Within reason, nausea is something you'll experience based on design of the software, not the hardware. Some Rift games will be absolutely fine, others will turn your stomach. Same for Vive and PSVR.
I managed to try the Rift and Gear VR at a little expo in Brighton. The Gear was interesting but it simply isn't designed for more than 10-15 minutes' use - the lenses they use to curve the images render most text seriously blurry. The main interest with it is that it's more readily available to non-game studios - the two things I saw were a Guardian feature about solitary confinement and a creepy live-action trailer for some dance theatre troupe. It's pretty much where you'll see a lot of people dip their toes in the water with creation of VR media.
The first Rift game I played was extremely fast (some Wipeout style game where you raced on the outside of a cylindrical track) and something about the head tracking was ever so slightly off - I felt a tiny bit queasy as a result. Someone else was over in the corner playing a combine harvester simulator. I know. But I do think VR has a big market in training - driving schools, race-driving schools, heavy machinery, bomb defusal etc.
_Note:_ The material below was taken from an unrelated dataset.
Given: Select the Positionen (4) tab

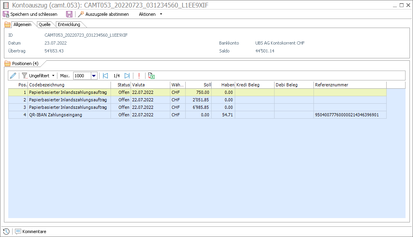Looking at the screenshot, I should click(25, 63).
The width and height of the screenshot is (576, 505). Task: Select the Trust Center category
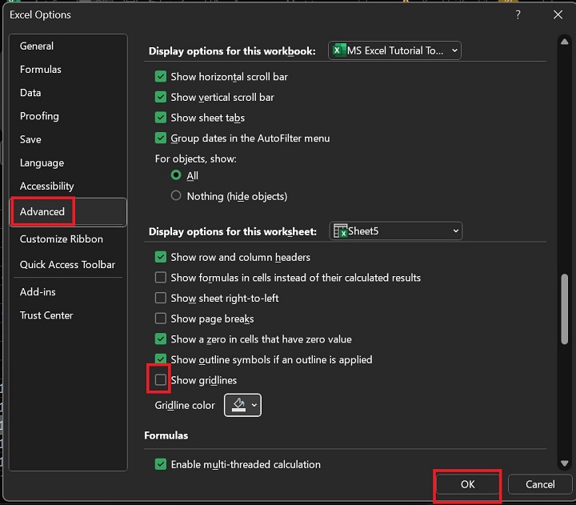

The best thing I played by a long way was a game called
Private Eye VR on the Rift. Having a room space to roam around in, plus having in-game hands (everything else I played was either just the headset or an XBox pad) was a bloody revelation. Little things like rooting through drawers, finding a torch and then needing to find a battery to put into the torch, lining up wooden blocks to reveal clues, using a mop to knock things off a high shelf - I was 'present' from the moment I put the headset on and peered around and under the desk in front of me, but the real difference between VR and standard games is that interacting with the world is second nature.
This generation of VR might not be the one to do it. There will be countless developers who never really get it, who just try to make existing games in VR rather than really understand VR's potential. But over the next 5-10 years, as new things like more sophisticated hand controls or inner-ear fluid conduction give us more of a connection to the worlds people create, VR will genuinely dominate. I only hope Rockstar are looking at an LA Noire title, or that more is done along the lines of the Walking Dead / Game of Thrones titles. It'd blow standard films & games clean out of the water as an immersive experience.